The research, which introduced artificial genetic code into a nematode created the first truly artificially altered organism using the technique. The creature was later proven to have the artificial gene in it when it glowed red under UV light. The discovery may be comparable to the successful splitting of the atom by geneticists who are looking to cure disease and create an artificially engineered group of humans. But in doing so, our genetic code will be significantly altered. And now the question has already caught up to us long before an answer was ever discovered. What is it to be human? Are we simply a series of codes and genetic sequences? And if so, what happens when those codes are altered significantly enough so that the being ultimately produced is less human than it is artificial construct, even if it is done with a familiar image?
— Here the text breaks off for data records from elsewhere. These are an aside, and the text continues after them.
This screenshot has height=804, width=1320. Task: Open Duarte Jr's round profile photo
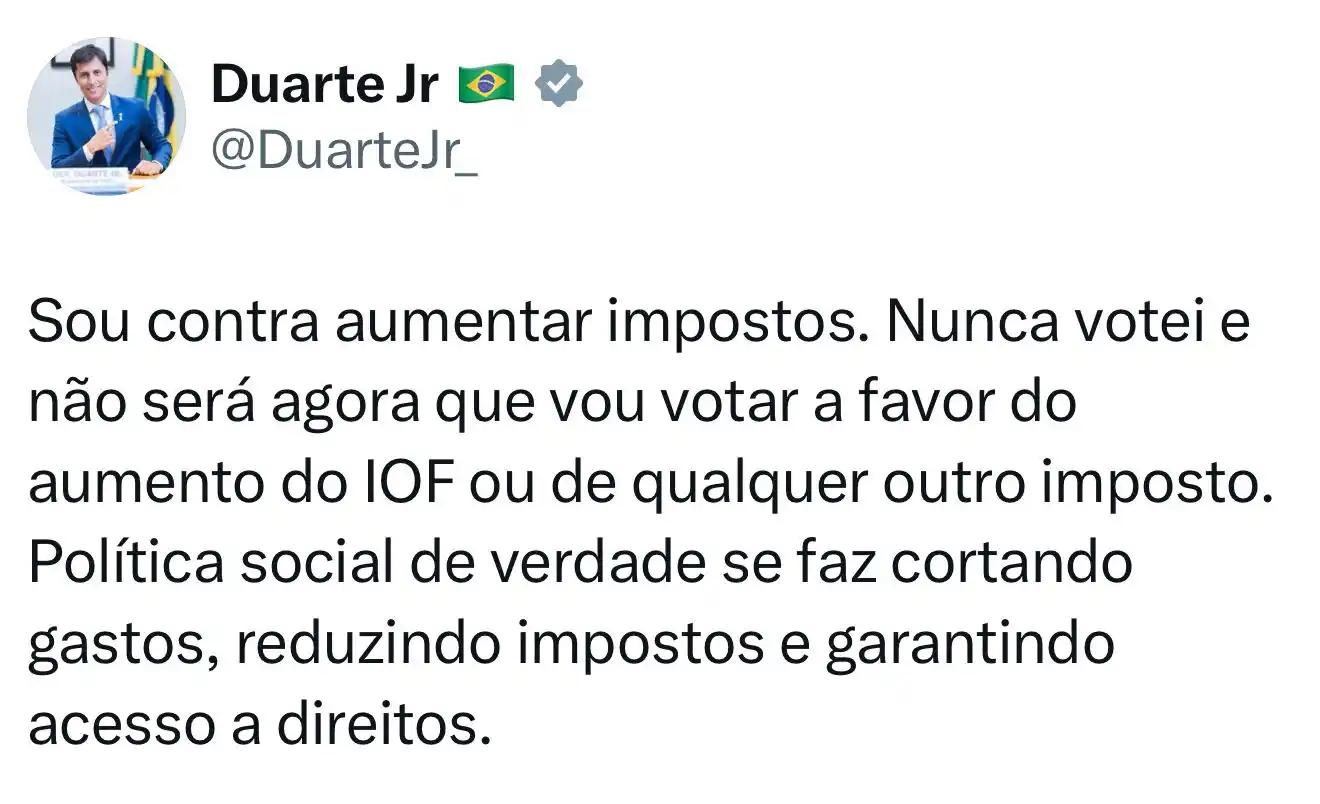(x=106, y=116)
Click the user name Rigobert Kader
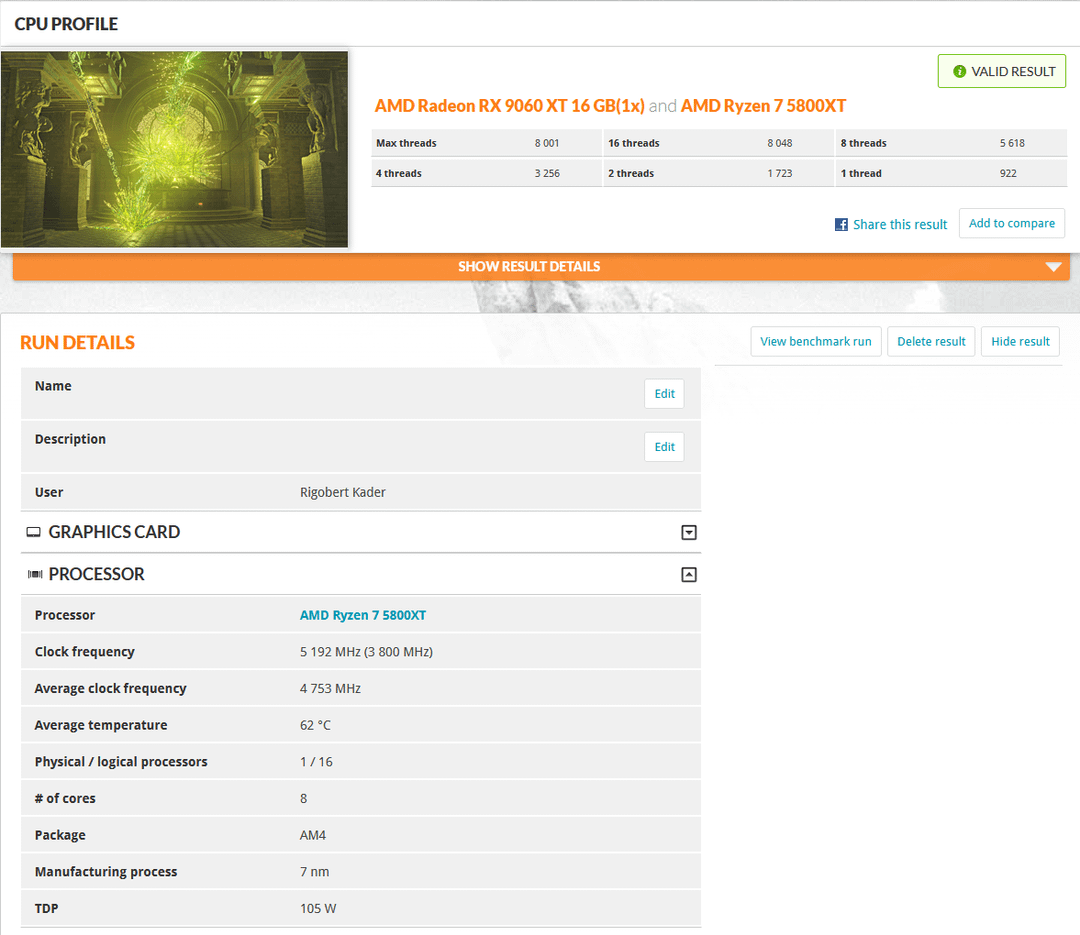The image size is (1080, 935). (342, 493)
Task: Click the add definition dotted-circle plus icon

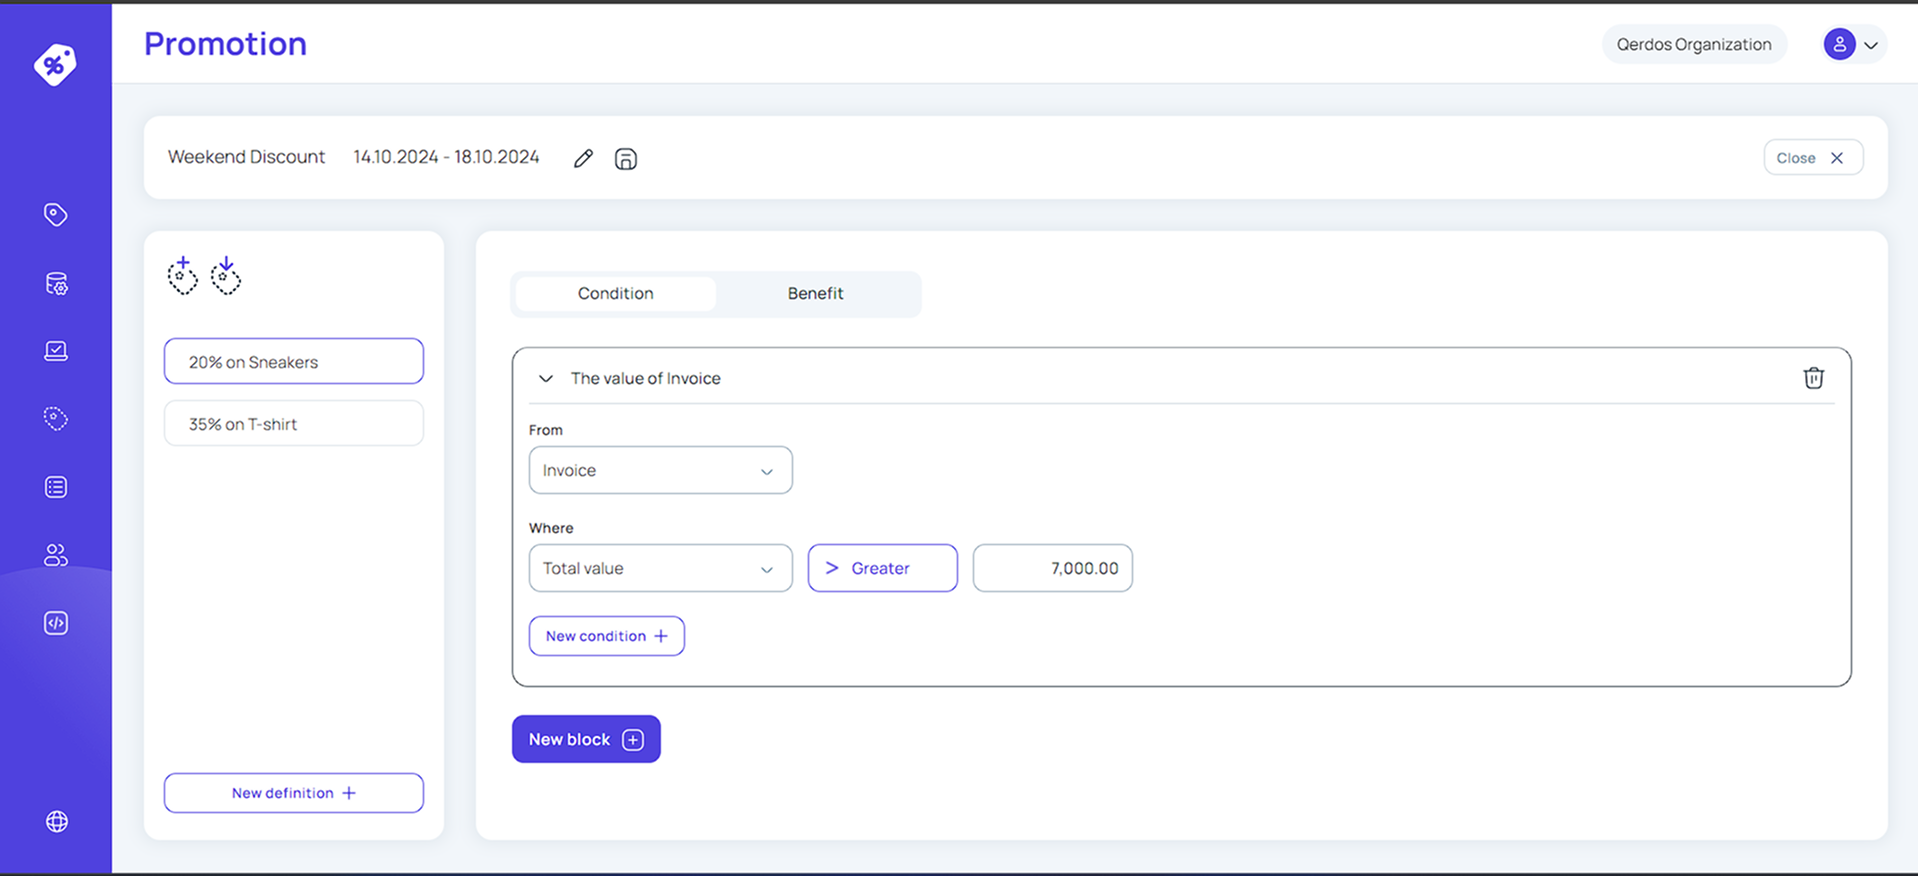Action: [182, 276]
And is this the process that will ultimately claim future generations transforming humanity from a creature derived from evolution into something else entirely?
And then there are other problems as well. What about non-coding DNA? 98% of the human genome is made up entirely of so called “junk DNA” or DNA that copies, but does not necessarily alter any physical structure or generally “do anything.” But since its discovery, much of this so called junk DNA has turned out to have a significant purpose. And as time goes on, we may eventually be asking ourselves if the artificial DNA is an ultimate answer or if it will eventually manifest some irreversible, but also extremely dangerous change in the human race. A perfect example of this question still being unsolved is Dolly the Sheep.
In the DNA of all vertibrates there is an enzyme called Telomerase. Telomerase acts as a sort of biological clock, eventually shortening the lifespan of all creatures, according to the telomere theory of aging. In Dolly the sheep, when the telomeres were studied they were found to be significantly shorter. In fact, they were five years shorter than they should have been. When they were measured against the sheep the original cloned cells were pulled from they found it likely that Dolly had been born with the aging of an already five year old sheep. It’s unknown if this eventually contributed to her death.
So can we reliably foresee how biological alterations may affect us in the future? Not at the moment. But this is one of the major things researchers are working on in an attempt to eventually allow (or force, depending on how you look at it) the human race to realize its full potential.